→ **Work required**
Your task is to copy the stretch of lines in the records below that begins with the line containing "Open the 买前必看 button" and ends with the line containing "This screenshot has width=504, height=494.", exactly as written, with nothing added.

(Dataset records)
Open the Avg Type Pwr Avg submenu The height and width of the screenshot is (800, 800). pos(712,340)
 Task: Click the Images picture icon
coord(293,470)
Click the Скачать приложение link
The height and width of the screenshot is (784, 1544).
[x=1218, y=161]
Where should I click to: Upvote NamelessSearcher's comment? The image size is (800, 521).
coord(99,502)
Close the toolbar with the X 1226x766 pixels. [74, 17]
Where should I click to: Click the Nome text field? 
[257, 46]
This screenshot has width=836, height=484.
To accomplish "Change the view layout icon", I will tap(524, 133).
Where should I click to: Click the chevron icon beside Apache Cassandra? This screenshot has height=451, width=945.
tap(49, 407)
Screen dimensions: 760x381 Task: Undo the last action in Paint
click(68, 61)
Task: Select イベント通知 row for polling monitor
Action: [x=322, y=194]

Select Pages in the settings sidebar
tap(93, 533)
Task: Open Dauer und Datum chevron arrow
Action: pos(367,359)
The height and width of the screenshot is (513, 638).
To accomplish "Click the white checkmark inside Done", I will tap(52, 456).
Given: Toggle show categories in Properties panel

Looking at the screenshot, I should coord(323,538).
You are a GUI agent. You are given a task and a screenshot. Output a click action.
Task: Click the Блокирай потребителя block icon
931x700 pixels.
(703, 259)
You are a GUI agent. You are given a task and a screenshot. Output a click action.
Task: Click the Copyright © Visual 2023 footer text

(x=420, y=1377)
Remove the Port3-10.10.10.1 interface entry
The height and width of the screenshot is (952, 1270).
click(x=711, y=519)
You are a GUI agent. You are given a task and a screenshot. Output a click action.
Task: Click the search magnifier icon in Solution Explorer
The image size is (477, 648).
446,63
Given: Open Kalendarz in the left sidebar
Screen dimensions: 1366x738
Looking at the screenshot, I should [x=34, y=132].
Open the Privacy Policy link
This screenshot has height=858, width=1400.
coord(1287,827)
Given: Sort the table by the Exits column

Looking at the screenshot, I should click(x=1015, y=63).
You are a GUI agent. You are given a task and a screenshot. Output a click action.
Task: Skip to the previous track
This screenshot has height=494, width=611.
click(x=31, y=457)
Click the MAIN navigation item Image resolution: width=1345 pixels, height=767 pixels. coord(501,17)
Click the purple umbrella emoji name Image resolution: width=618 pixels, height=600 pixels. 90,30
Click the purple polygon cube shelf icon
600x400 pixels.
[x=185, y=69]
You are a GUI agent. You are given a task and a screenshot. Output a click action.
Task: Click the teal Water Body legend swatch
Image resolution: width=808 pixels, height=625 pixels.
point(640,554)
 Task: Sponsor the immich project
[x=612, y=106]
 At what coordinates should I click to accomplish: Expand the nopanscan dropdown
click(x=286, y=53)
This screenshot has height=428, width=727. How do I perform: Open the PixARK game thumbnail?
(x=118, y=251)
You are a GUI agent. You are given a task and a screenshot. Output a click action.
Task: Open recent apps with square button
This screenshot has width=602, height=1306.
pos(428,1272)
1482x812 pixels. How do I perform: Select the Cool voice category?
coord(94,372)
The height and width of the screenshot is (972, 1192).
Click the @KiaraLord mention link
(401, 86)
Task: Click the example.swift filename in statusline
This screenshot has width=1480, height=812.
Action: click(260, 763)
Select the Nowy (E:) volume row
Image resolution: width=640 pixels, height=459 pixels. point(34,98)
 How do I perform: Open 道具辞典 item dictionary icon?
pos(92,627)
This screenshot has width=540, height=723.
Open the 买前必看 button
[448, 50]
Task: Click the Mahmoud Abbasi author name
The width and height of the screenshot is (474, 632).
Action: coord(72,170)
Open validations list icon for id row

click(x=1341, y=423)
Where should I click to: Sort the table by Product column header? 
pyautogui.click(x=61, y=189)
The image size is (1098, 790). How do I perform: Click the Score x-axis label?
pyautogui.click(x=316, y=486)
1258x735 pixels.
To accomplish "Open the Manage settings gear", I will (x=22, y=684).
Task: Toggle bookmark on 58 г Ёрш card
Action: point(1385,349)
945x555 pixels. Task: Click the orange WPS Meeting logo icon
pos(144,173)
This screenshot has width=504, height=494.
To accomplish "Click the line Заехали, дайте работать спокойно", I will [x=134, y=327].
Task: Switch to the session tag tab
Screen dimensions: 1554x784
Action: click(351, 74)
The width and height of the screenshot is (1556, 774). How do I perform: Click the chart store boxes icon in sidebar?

→ **Task response**
Open the 买前必看 button
[448, 50]
Task: Click the Mahmoud Abbasi author name
The width and height of the screenshot is (474, 632).
Action: coord(72,170)
Open validations list icon for id row

click(x=1341, y=423)
Where should I click to: Sort the table by Product column header? 
pyautogui.click(x=61, y=189)
The image size is (1098, 790). How do I perform: Click the Score x-axis label?
pyautogui.click(x=316, y=486)
1258x735 pixels.
To accomplish "Open the Manage settings gear", I will (x=22, y=684).
Task: Toggle bookmark on 58 г Ёрш card
Action: point(1385,349)
945x555 pixels. Task: Click the orange WPS Meeting logo icon
pos(144,173)
This screenshot has width=504, height=494.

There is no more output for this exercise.